__Problem details__
Every line from the one that includes "Есть ли приветственный бонус? (73, 2065)" to the end of the entries should be written out exactly, with the first and last included.

__Records to process__
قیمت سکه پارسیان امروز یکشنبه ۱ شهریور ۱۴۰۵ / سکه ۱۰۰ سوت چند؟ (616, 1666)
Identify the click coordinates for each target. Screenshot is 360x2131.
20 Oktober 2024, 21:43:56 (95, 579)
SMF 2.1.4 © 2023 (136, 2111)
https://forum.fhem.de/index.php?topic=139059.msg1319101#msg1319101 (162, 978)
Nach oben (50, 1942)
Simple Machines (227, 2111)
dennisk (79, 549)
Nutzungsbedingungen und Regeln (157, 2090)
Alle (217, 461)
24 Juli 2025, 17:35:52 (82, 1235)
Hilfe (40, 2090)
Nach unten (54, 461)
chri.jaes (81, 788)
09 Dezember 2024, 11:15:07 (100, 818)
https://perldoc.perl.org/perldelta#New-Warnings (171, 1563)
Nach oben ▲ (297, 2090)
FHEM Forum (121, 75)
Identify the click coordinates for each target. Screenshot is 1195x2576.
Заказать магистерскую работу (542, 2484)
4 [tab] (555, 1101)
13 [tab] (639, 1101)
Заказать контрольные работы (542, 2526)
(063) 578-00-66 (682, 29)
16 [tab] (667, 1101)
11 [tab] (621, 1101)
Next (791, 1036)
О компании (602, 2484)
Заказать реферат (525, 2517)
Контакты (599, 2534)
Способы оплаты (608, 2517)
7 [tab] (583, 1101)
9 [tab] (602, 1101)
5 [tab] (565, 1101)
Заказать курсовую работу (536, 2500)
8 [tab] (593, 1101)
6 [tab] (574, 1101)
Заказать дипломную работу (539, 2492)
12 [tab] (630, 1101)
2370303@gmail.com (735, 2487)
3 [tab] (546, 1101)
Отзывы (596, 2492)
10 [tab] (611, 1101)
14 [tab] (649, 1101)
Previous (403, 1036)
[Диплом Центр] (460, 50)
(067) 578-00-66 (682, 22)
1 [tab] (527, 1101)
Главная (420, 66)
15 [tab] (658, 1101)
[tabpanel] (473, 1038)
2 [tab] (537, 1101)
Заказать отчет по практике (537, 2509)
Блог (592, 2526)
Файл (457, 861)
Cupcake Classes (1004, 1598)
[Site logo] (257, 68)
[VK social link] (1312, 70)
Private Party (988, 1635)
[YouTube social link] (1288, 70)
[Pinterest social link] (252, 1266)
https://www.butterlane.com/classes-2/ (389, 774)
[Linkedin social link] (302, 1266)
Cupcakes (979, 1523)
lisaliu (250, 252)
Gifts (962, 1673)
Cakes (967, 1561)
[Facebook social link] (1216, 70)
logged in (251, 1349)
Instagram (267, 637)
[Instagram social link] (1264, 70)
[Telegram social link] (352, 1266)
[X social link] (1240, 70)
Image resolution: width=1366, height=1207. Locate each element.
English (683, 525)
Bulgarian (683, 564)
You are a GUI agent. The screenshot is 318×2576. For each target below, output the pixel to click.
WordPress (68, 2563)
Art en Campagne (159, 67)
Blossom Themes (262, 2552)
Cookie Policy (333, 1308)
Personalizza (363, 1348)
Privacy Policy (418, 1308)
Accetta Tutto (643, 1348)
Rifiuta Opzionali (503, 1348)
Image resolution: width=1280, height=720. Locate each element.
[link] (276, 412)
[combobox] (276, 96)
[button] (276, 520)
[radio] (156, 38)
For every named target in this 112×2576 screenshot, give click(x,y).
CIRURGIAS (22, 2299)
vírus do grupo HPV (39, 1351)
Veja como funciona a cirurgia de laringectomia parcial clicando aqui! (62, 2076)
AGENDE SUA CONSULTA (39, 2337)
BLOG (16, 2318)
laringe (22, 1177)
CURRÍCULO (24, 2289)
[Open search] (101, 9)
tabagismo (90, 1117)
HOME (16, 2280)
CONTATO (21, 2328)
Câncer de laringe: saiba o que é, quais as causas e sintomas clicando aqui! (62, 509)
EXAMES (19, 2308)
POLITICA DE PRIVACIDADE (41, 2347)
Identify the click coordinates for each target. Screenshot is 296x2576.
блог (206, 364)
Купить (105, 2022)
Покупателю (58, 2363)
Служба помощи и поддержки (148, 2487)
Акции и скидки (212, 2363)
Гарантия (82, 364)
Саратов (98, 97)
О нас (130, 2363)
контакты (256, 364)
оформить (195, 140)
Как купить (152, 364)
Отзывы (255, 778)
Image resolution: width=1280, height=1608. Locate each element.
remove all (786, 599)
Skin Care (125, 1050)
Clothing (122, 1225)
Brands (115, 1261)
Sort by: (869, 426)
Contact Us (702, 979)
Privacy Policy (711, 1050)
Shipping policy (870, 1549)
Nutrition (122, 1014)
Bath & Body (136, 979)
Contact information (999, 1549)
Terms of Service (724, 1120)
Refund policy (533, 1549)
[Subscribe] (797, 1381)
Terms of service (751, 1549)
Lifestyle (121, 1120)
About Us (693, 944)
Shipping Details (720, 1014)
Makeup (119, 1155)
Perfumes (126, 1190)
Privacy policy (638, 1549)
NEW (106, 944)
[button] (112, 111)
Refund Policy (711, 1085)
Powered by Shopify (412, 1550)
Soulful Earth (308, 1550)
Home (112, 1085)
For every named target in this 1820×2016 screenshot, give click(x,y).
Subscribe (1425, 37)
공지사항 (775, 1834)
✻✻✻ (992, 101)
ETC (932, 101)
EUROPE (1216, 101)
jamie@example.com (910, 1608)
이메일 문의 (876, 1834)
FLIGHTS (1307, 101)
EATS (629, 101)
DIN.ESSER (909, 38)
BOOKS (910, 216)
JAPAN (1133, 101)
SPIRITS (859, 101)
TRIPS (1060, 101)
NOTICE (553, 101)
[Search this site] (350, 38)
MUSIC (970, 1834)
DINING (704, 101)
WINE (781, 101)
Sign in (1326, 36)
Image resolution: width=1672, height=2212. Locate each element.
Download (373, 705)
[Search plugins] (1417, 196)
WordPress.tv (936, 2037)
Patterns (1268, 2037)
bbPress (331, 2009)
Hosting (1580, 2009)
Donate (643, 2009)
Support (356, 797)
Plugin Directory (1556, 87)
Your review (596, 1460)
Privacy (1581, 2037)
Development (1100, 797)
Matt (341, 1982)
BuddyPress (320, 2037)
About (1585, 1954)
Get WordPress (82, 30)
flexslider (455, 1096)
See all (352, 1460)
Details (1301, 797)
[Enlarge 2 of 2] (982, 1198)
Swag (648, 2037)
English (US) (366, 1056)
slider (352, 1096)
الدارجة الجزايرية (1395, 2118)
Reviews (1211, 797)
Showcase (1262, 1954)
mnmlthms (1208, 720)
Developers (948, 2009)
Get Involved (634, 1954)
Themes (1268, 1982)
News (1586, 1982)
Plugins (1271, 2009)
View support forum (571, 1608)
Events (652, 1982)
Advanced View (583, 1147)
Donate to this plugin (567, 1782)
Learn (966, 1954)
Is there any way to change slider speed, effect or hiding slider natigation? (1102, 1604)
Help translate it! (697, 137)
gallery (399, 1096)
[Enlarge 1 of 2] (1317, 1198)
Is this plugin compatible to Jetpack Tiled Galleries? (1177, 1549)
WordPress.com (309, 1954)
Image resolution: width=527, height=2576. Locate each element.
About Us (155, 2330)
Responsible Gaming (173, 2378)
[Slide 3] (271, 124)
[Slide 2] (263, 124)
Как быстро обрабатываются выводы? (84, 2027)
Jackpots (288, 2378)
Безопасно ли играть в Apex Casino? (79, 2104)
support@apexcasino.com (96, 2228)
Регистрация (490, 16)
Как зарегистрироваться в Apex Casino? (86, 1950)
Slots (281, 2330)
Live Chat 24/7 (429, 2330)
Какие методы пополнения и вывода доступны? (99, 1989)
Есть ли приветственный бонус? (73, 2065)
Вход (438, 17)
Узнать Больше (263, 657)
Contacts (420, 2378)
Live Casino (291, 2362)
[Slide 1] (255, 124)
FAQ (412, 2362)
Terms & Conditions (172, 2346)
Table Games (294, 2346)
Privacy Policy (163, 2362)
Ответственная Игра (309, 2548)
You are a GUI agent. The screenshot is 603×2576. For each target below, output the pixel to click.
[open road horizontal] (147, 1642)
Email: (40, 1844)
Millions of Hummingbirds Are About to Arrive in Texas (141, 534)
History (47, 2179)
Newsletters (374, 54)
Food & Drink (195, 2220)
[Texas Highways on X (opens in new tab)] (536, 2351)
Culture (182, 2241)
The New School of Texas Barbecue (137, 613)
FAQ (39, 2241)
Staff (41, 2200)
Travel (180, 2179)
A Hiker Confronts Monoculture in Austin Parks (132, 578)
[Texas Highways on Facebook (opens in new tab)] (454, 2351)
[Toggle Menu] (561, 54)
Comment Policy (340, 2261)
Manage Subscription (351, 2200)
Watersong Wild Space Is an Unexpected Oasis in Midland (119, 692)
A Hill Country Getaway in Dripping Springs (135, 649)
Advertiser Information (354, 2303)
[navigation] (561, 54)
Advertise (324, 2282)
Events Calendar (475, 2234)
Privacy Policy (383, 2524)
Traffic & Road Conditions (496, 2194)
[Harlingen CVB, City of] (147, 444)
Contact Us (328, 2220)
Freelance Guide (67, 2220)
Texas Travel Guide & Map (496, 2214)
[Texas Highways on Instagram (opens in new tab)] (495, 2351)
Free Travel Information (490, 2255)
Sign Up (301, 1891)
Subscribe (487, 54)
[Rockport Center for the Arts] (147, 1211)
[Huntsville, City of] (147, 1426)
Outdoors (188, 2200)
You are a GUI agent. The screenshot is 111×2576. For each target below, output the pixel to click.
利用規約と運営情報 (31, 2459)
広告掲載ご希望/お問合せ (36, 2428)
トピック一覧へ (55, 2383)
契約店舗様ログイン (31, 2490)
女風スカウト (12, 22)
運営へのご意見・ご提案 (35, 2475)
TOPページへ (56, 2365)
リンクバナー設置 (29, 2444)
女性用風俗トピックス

__Response area__
Есть ли приветственный бонус? (73, 2065)
Вход (438, 17)
Узнать Больше (263, 657)
Contacts (420, 2378)
Live Casino (291, 2362)
[Slide 1] (255, 124)
FAQ (412, 2362)
Terms & Conditions (172, 2346)
Table Games (294, 2346)
Privacy Policy (163, 2362)
Ответственная Игра (309, 2548)
You are a GUI agent. The screenshot is 603×2576. For each target below, output the pixel to click.
[open road horizontal] (147, 1642)
Email: (40, 1844)
Millions of Hummingbirds Are About to Arrive in Texas (141, 534)
History (47, 2179)
Newsletters (374, 54)
Food & Drink (195, 2220)
[Texas Highways on X (opens in new tab)] (536, 2351)
Culture (182, 2241)
The New School of Texas Barbecue (137, 613)
FAQ (39, 2241)
Staff (41, 2200)
Travel (180, 2179)
A Hiker Confronts Monoculture in Austin Parks (132, 578)
[Texas Highways on Facebook (opens in new tab)] (454, 2351)
[Toggle Menu] (561, 54)
Comment Policy (340, 2261)
Manage Subscription (351, 2200)
Watersong Wild Space Is an Unexpected Oasis in Midland (119, 692)
A Hill Country Getaway in Dripping Springs (135, 649)
Advertiser Information (354, 2303)
[navigation] (561, 54)
Advertise (324, 2282)
Events Calendar (475, 2234)
Privacy Policy (383, 2524)
Traffic & Road Conditions (496, 2194)
[Harlingen CVB, City of] (147, 444)
Contact Us (328, 2220)
Freelance Guide (67, 2220)
Texas Travel Guide & Map (496, 2214)
[Texas Highways on Instagram (opens in new tab)] (495, 2351)
Free Travel Information (490, 2255)
Sign Up (301, 1891)
Subscribe (487, 54)
[Rockport Center for the Arts] (147, 1211)
[Huntsville, City of] (147, 1426)
Outdoors (188, 2200)
You are a GUI agent. The screenshot is 111×2576. For each target below, output the pixel to click.
利用規約と運営情報 (31, 2459)
広告掲載ご希望/お問合せ (36, 2428)
トピック一覧へ (55, 2383)
契約店舗様ログイン (31, 2490)
女風スカウト (12, 22)
運営へのご意見・ご提案 (35, 2475)
TOPページへ (56, 2365)
リンクバナー設置 (29, 2444)
女性用風俗トピックス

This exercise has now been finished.